Newsgroups: comp.speech
Path: lyra.csx.cam.ac.uk!warwick!zaphod.crihan.fr!jussieu.fr!centre.univ-orleans.fr!univ-lyon1.fr!swidir.switch.ch!scsing.switch.ch!xlink.net!howland.reston.ans.net!europa.eng.gtefsd.com!newsxfer.itd.umich.edu!nntp.cs.ubc.ca!torn!watserv2.uwaterloo.ca!watserv1!anderson
From: anderson@crypto2.uwaterloo.ca (Bill Anderson)
Subject: Entropy measure for speech
Message-ID: <CpwHtt.5Gz@watserv1.uwaterloo.ca>
Sender: news@watserv1.uwaterloo.ca
Organization: University of Waterloo
Date: Mon, 16 May 1994 15:03:28 GMT
Lines: 26

I have been attempting to calculate the entropy of
a digitized speech waveform.  The first-order entropy
is easy: I determine a maximum likelihood estimate of
the pmf of the process and assume it is i.i.d., from
that estimate I can calculate entropy as \sum_k p(k) \log p(k).

Of course, an accurate measure of entropy is not that simple
because the real speech signal is highly correlated.  I would
have to determine a joint-pmf function for a set of consecutive
samples that is large enough to contain all correlation effects
and calculate entropy from that.  Trouble is, this state-space
can be huge.  For mu-law speech, for instance, if we assume only
10 consecutive samples are correlated we still require a state-
space of 10^256 to hold the joint-pmf estimator.

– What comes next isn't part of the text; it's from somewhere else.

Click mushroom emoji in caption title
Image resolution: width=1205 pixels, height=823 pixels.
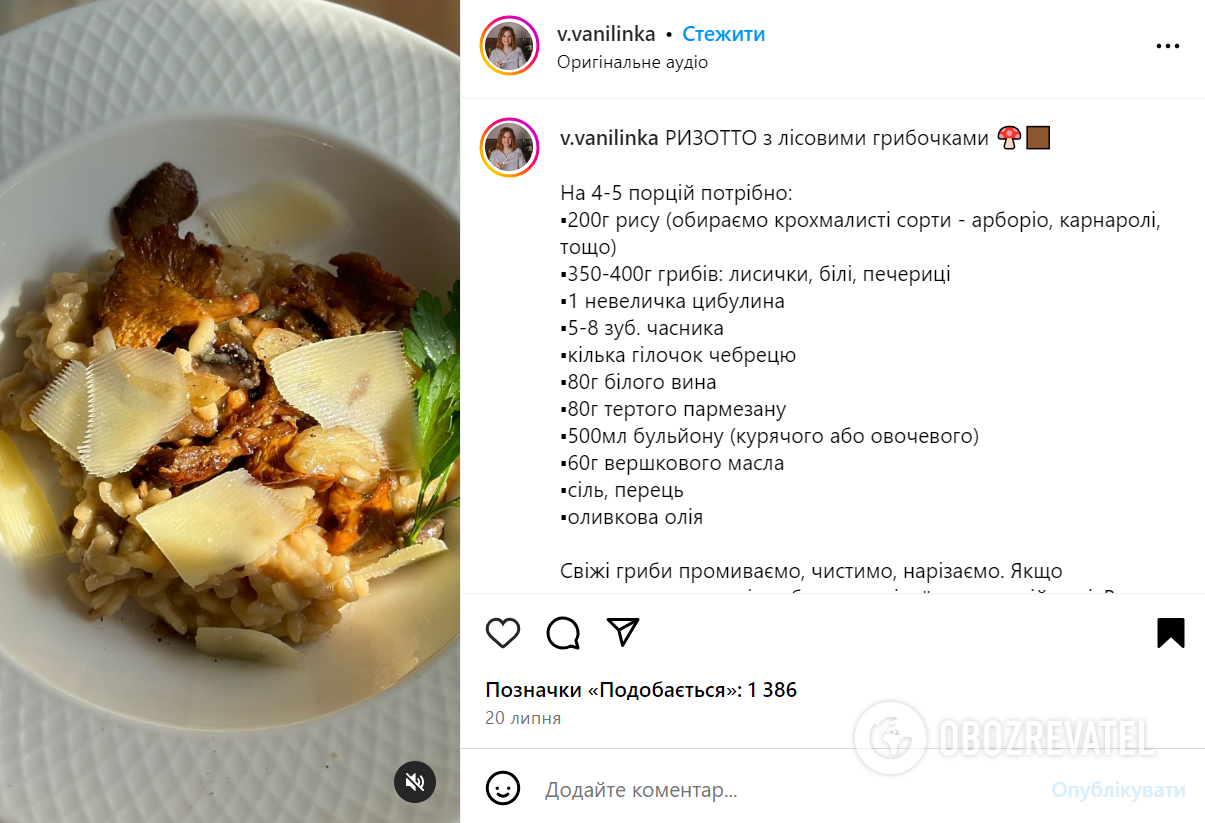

Does anyone know of an alternative to this brute force approach?
I would like to be able to get a fairly "accurate" measurement
for a variety of speech signals, ie: raw TIMIT (16 bits), mu-law
PCM, DPCM, ADPCM and CELP - compressed speech.  Has any work been
done in this area before?  Any pointers?

Bill Anderson
Electrical & Computer Engineering
University of Waterloo